Он утешился тем, что выпил водки, и пошел в вагон спать.
По платформе надувало снег. На путях блестели огни, поезд казался одиноким и заброшенным. Алеша рассчитался с носильщиком и стал устраиваться на ночь.
– Позвольте, – говорил в соседнем отделении старческий голос, – я еду из Петербурга, с билетом первого класса. Сажусь в этот поезд, и что же вижу? Первого класса вовсе нет. Что прикажете делать с билетом? Ведь, надо бы скандал устроить, да уж такой у меня характер спокойный. Надо бы скандал устроить.
Кондуктор ответил, что рад бы, да первого класса нет, что поделать. Генерал опять начал жаловаться. Когда кондуктор, наконец, ушел, он встал и, прохаживаясь, забрел в отделение Алеши.
– Представьте, – начал он, – еду из Петербурга с билетом первого класса.
– Знаю, – сказал Алеша. – Неприятно. Значит, судьба, ваше превосходительство.
Генерал поправил очки и сказал:
– Вы полагаете, судьба? То, что я должен ехать во втором классе, – судьба?

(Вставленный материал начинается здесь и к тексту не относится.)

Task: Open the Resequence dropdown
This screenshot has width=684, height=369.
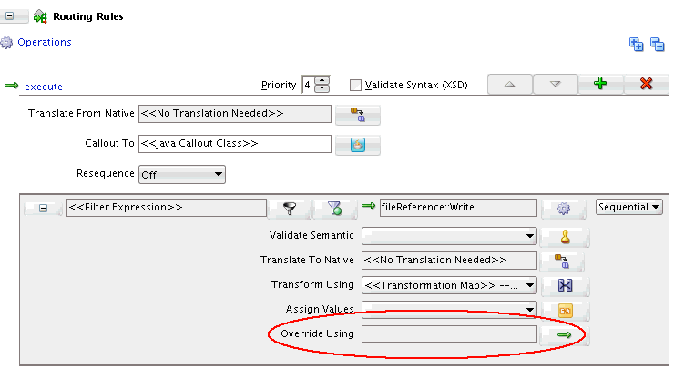Action: [x=181, y=173]
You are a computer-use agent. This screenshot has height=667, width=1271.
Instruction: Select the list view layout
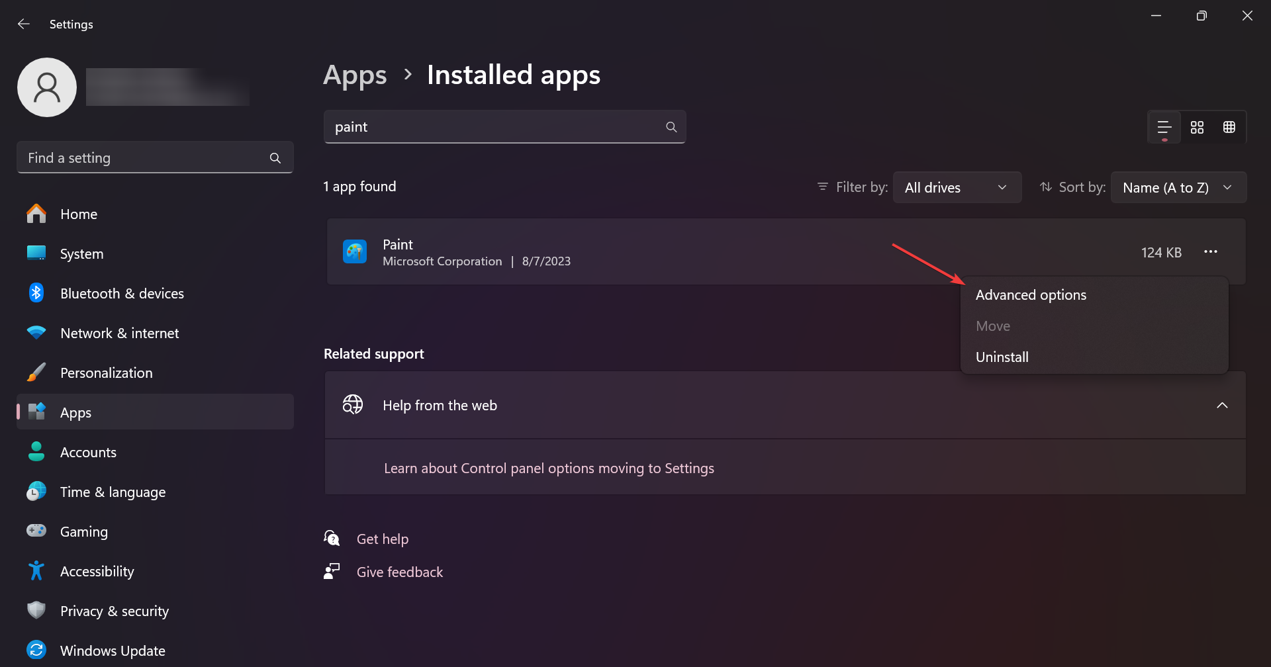click(1164, 127)
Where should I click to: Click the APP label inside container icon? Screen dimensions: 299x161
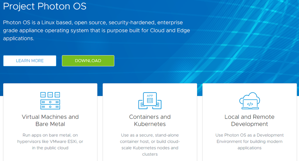click(150, 96)
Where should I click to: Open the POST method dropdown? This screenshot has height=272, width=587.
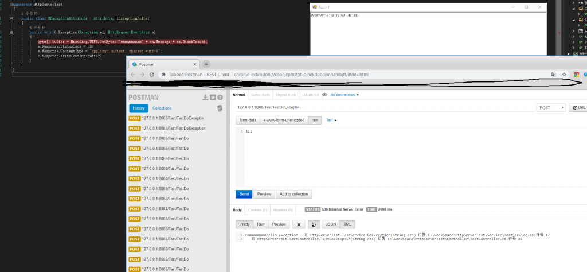[x=551, y=107]
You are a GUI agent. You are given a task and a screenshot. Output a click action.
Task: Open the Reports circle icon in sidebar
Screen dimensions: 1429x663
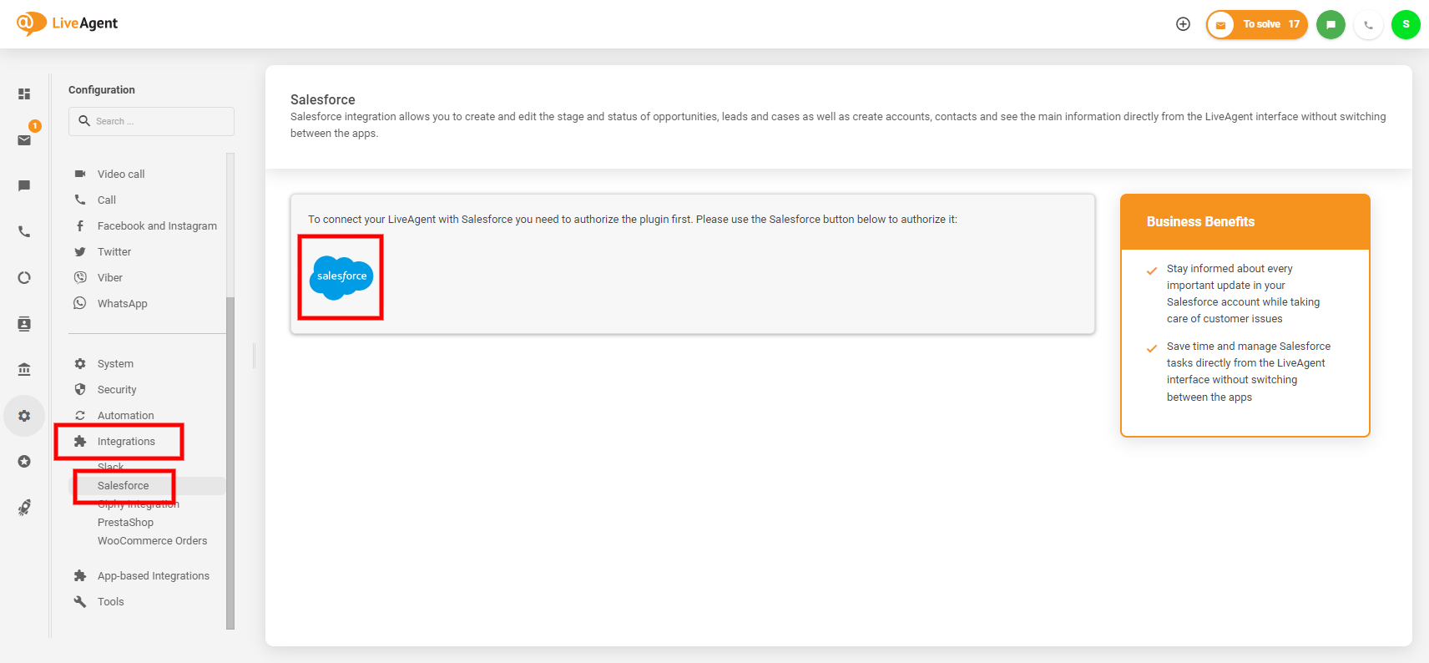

Алеше было все равно, судьба это или не судьба. Но ему не хотелось спать, и было скучно. «Ладно, – подумал он, – разведу ему турусы на колесах, пусть разбирается». Он принял глубокомысленный вид и начал так:
– Согласитесь, генерал, что в жизни самое важное являлось вам так же неожиданно, без участия вашей воли, как этот ничтожный факт. Почему-то вы стали военным, полюбили, женились, родили таких, а не иных детей, и если вы человек здоровый, от природы веселый и крепкий, вы так и живете; что будет, того не миновать, а я сам по себе.